Oyos Saroso H.N|Teraslampung.com
BANDARLAMPUNG — Wahana Lingkungan Hidup (Walhi) memprotes keras upaya Pemerintah Kabupaten Lampung Selatan untuk menjalankan program mitigasi bencana Gunung Anak Krakatau. Program itu dinilai Walhi sebagai kedok untuk menambang pasir Gunung Anak Krakatau.
“Program sebenarnya pernah dijalankan oleh sebuah perusahaan atas rekomendasi Bupati Lampung Selatan Wendy Melfa pada 2009 lalu. Yang terjadi di lapangan adalah penambangan pasir Gunung Krakatau. Karena mendapatkan protes dari masyarakat,
akhirnya dihentikan,” kata Eksekutif Nasional Walhi, Mukri Friatna, Jumat (17/1).
Menurut Mukri usulan program yang diajukan oleh Badan Penanggulangan Bencana Daerah (BPBD) Lampung Selatan itu sangat ironis. Sebab, kata Mukri, pengajuan izin penambangan sudah pernah dilakukan Bupati Lampung Selatan Zulkifli Anwar dan Wendy Melfa tetapi ditolak Menteri Kehutanan karena melanggar UU Cagar Alam.
“Selain ke Menhut, kegiatan apa pun di Gunung Anak Krakatau harus mendapat izin Balai Konservasi Sumber Daya Alam (BKSDA) Lampung. Kami mengimbau BKSDA Lampung tidak memberikan izin program mitigasi bencana karena akan merusak kawasan cagar alam Gunung Anak Krakatau,”kata Mukri.
Mukri mengatakan satu-satunya cara untuk menyiasati Undang-Undang tentang Cagar Alam sehingga sebuah perusahaan bisa melakukan penambangan adalah dengan melakukan program mitigasi bencana.
“Hal itu pernah dilakukan PT Ascho Unggul Pratama pada tahun 2009 lalu.

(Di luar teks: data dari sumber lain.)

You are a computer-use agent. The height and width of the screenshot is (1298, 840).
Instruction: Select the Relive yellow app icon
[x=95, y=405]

Tapi karena ketahuan warga kemudian dihentikan oleh Menteri Kehutanan Zulkifl Hasan,” kata Mukri.
Sebelumnya, pada Kamis (16/1/2014) Kepala BPBD Lampung Selatan, M. Saleh, mengatakan mitigasi bencana Gunung Anak Krakatau perlu dilakukan untuk mengurangi dampak yang akan ditimbulkan letusan Gunung Anak Krakatau.

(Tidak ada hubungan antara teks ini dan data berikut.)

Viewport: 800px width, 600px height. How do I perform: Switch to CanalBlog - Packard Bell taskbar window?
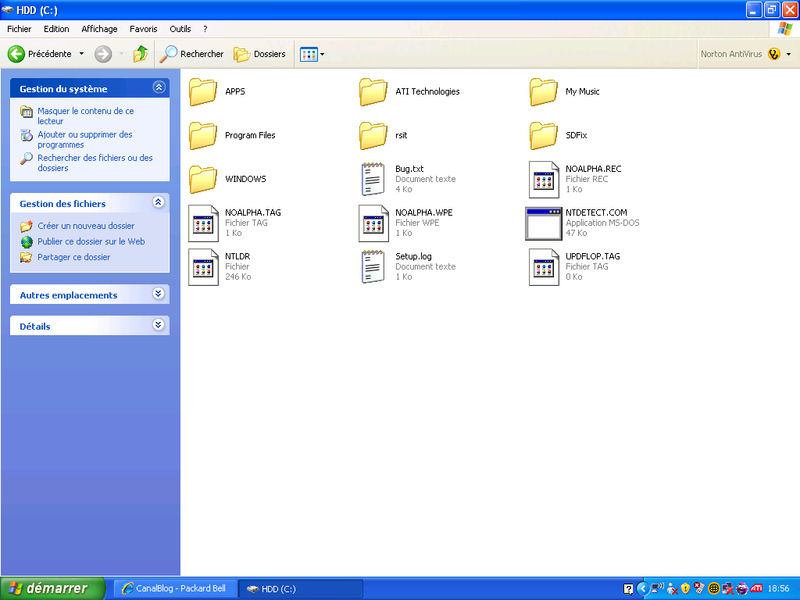tap(173, 588)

“Kami akan melakukan pembahasan dengan Badan Perencanaan Pembangunan Daerah (Bappeda) Lampung Selatan, ahli vulkanologi, dan minta berbagai masukan dari unsur masyarakat. Kami juga akan melakukan pembahasan mitigasi Gunung Anak Krakatau dengan DPRD Lampung Selatan,” kata M. Saleh.